Scans your AWS infrastructure and flags outdated patterns, over-provisioned resources, and cheaper modern alternatives.

Finance
The Gap

Teams unknowingly run AWS like it's 2018 — self-managed K8s clusters, EC2 for everything, legacy networking — wasting 30-80% on ops and cost when newer managed services exist.

Solution

Connect to an AWS account via read-only IAM role. The tool maps all resources, compares against current AWS best practices and service capabilities, and generates a prioritized report: 'Replace this self-managed K8s cluster with ECS Fargate to save ~$X/month and eliminate Y ops hours.' Continuously re-scans as AWS evolves.

Feasibility Scores
Pain Intensity7/10

Real pain but often invisible — teams don't know they're wasting money on outdated patterns because everything 'works.' The pain is diffuse (slow ops velocity + excess cost) rather than acute (system is down). Budget pressure and layoffs in 2024-2026 are making engineering leaders more cost-conscious, which helps. But this is a 'vitamin not painkiller' risk — teams can ignore this for years.

Market Size8/10

TAM is massive. ~1M+ companies use AWS, ~100K+ have meaningful spend ($10K+/mo). Mid-size teams (your target) number in tens of thousands. At $299-999/mo, even capturing 1,000 customers = $3.6-12M ARR. The adjacent cloud cost optimization market is $5B+ and growing. Architectural modernization advice specifically is underserved by tooling.

Willingness to Pay6/10

Mixed signals. Engineering teams are used to free AWS-native tools (Trusted Advisor, Cost Explorer). $299-999/mo is reasonable if you can show 10x ROI (save $3K-10K/mo), but proving that before they buy is the challenge. Enterprises will pay, but mid-size teams have tighter budgets and more 'we can do this ourselves' mentality. The free scan needs to show jaw-dropping savings to convert. Consulting firms charge $50K+ for this analysis, so there's willingness — but from tool? Less proven.

Technical Feasibility6/10

Read-only IAM scan and resource mapping is straightforward — AWS APIs are well-documented. The HARD part is the recommendation engine: mapping thousands of resource configurations to modernization advice requires deep, constantly-updated AWS expertise. You need to know that 'RDS MySQL 5.7 on m5.xlarge with these access patterns should be Aurora Serverless v2' — that's domain expertise encoded as rules/heuristics. An MVP with 10-15 high-value rules (EC2→Fargate, self-managed K8s→EKS/ECS, NAT Gateway optimization, GP2→GP3, etc.) is doable in 6-8 weeks for a strong AWS engineer. But the moat IS the rule quality, and keeping it current is ongoing work.

Competition Gap8/10

This is the strongest signal. Every existing tool optimizes WITHIN your current architecture (rightsizing, reserved instances, spot). NOBODY automates the question 'should you even be using this service/pattern at all?' AWS Well-Architected is a manual questionnaire. Consulting firms do this but charge $50-200K. There's a clear gap for an automated, opinionated modernization advisor. The closest thing is a senior AWS architect doing a manual review — you're productizing that.

Recurring Potential8/10

Strong recurring model. AWS releases 60+ new services/year, so recommendations need constant updating. Infrastructure drifts as teams add resources. Continuous monitoring catches new waste. Slack alerts and migration tracking are inherently ongoing. The 'your infrastructure is a living thing' narrative supports subscription well. Risk: if recommendations are too good, customers modernize and churn — but AWS sprawl means new waste always appears.

- SET PROBLEM 1 -
In the write-up on the AWS modernization tool, how does the tool connect to an AWS account?

- AVAILABLE RECORDS -
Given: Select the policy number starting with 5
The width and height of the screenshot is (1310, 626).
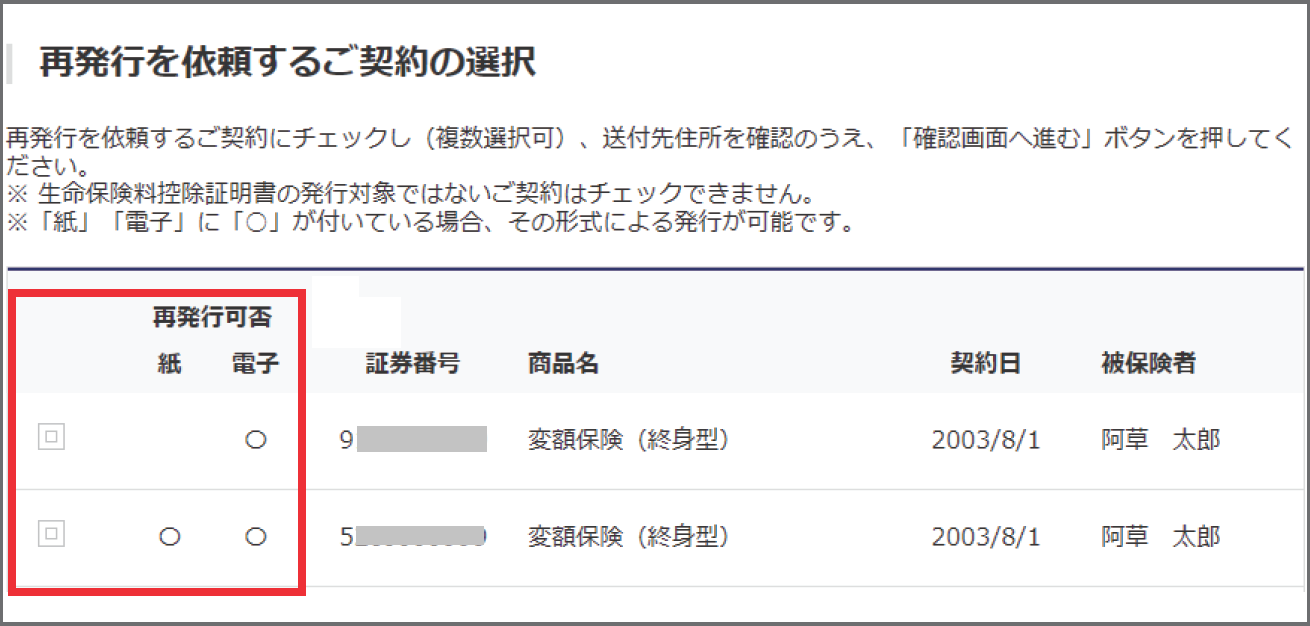Looking at the screenshot, I should click(413, 538).
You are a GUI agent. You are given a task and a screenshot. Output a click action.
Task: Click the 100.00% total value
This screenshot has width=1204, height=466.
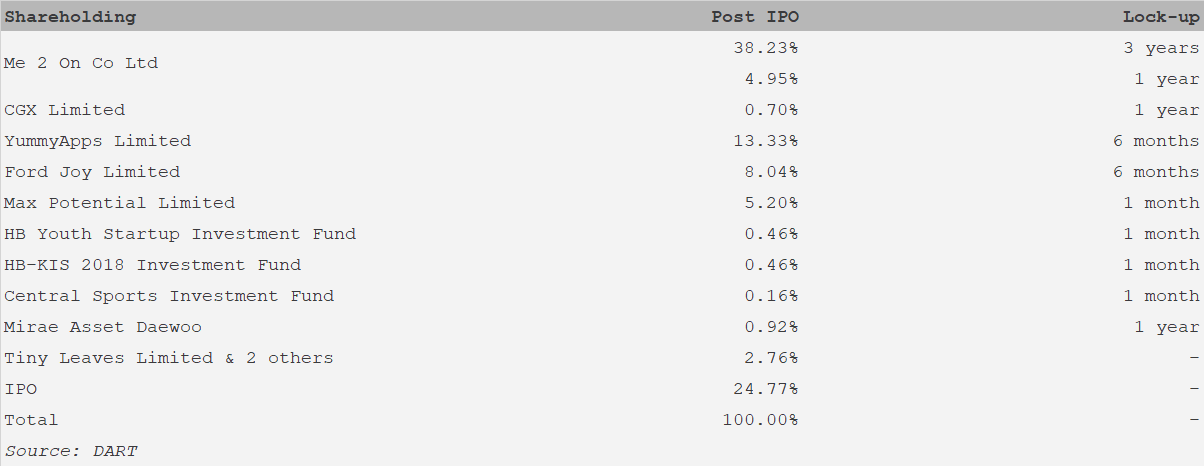760,420
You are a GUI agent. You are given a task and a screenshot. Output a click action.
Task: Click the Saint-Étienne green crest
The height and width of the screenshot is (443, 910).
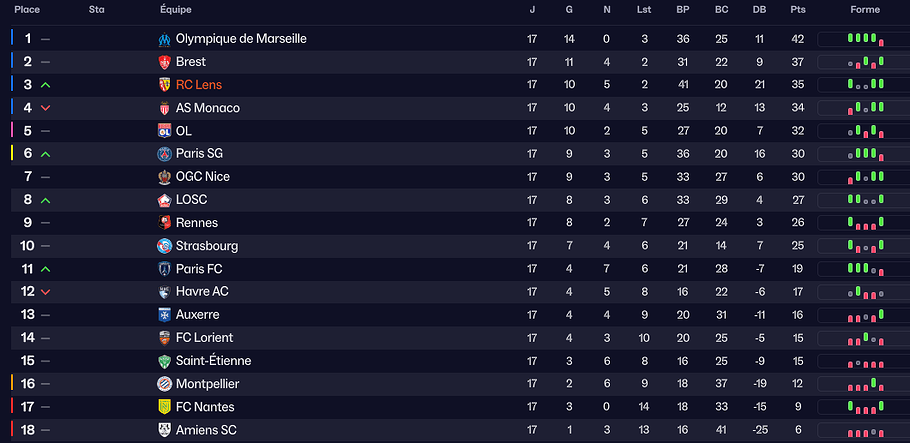[165, 361]
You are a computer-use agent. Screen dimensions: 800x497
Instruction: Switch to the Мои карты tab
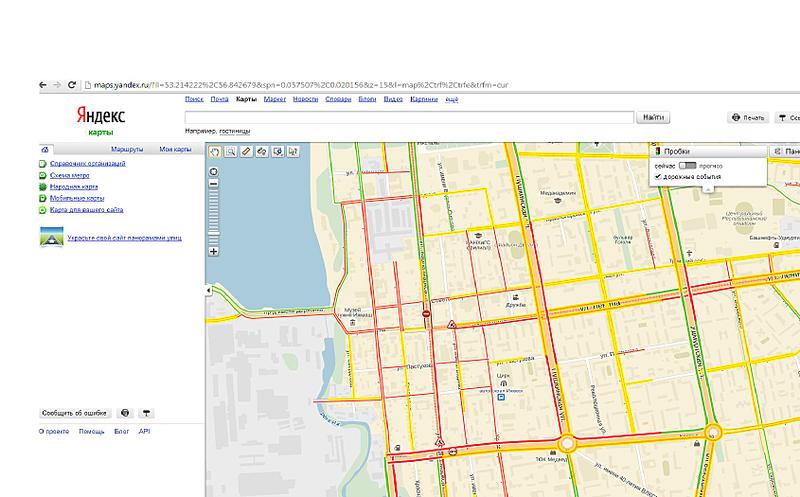click(x=175, y=149)
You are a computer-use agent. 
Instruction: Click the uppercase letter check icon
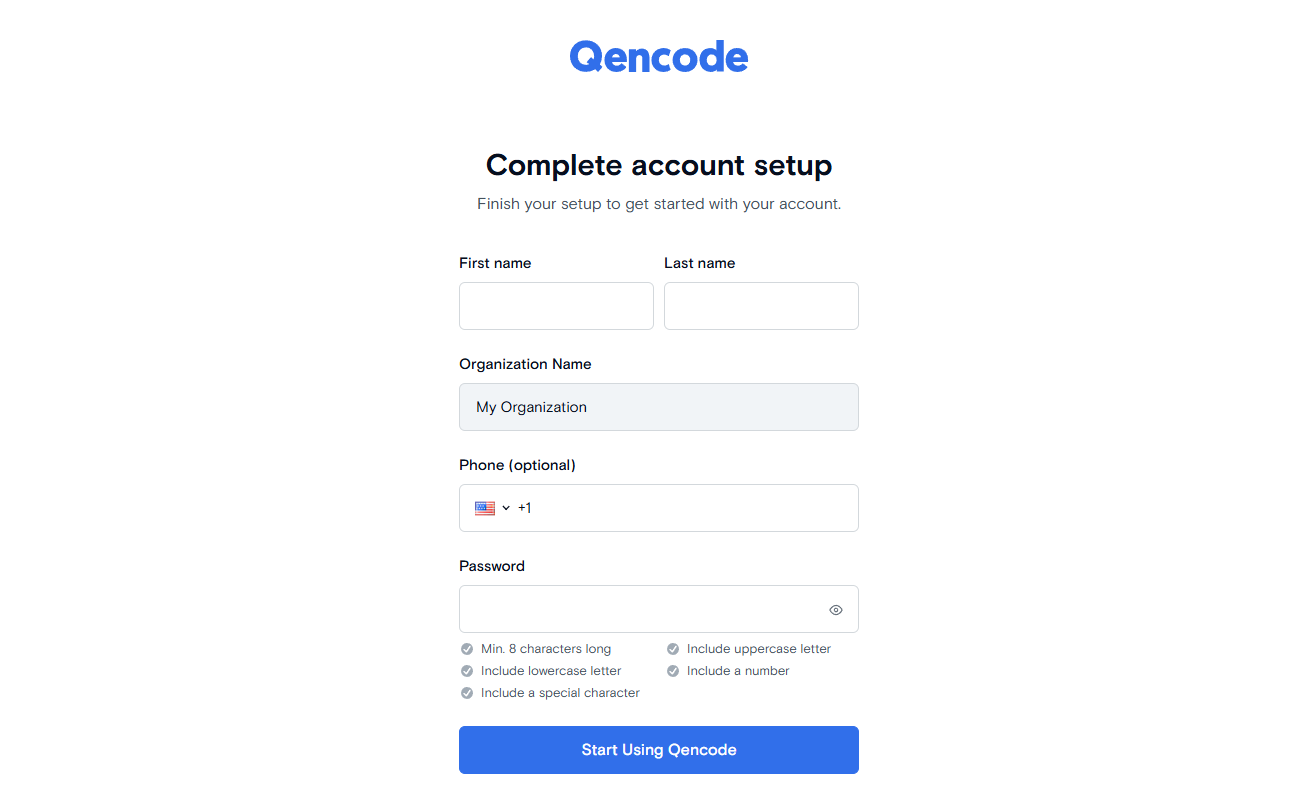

- SET PROBLEM 2 -
Show each line of the records that contains the word "agent".

- ANSWER 1 -
Through a read-only IAM role.

- ANSWER 2 -
You are a GUI agent. You are given a task and a screenshot. Output a click action.
You are a GUI agent. You are given a task and a screenshot. Output a click action.
You are a computer-use agent. Screen dimensions: 800x497
You are a computer-use agent. 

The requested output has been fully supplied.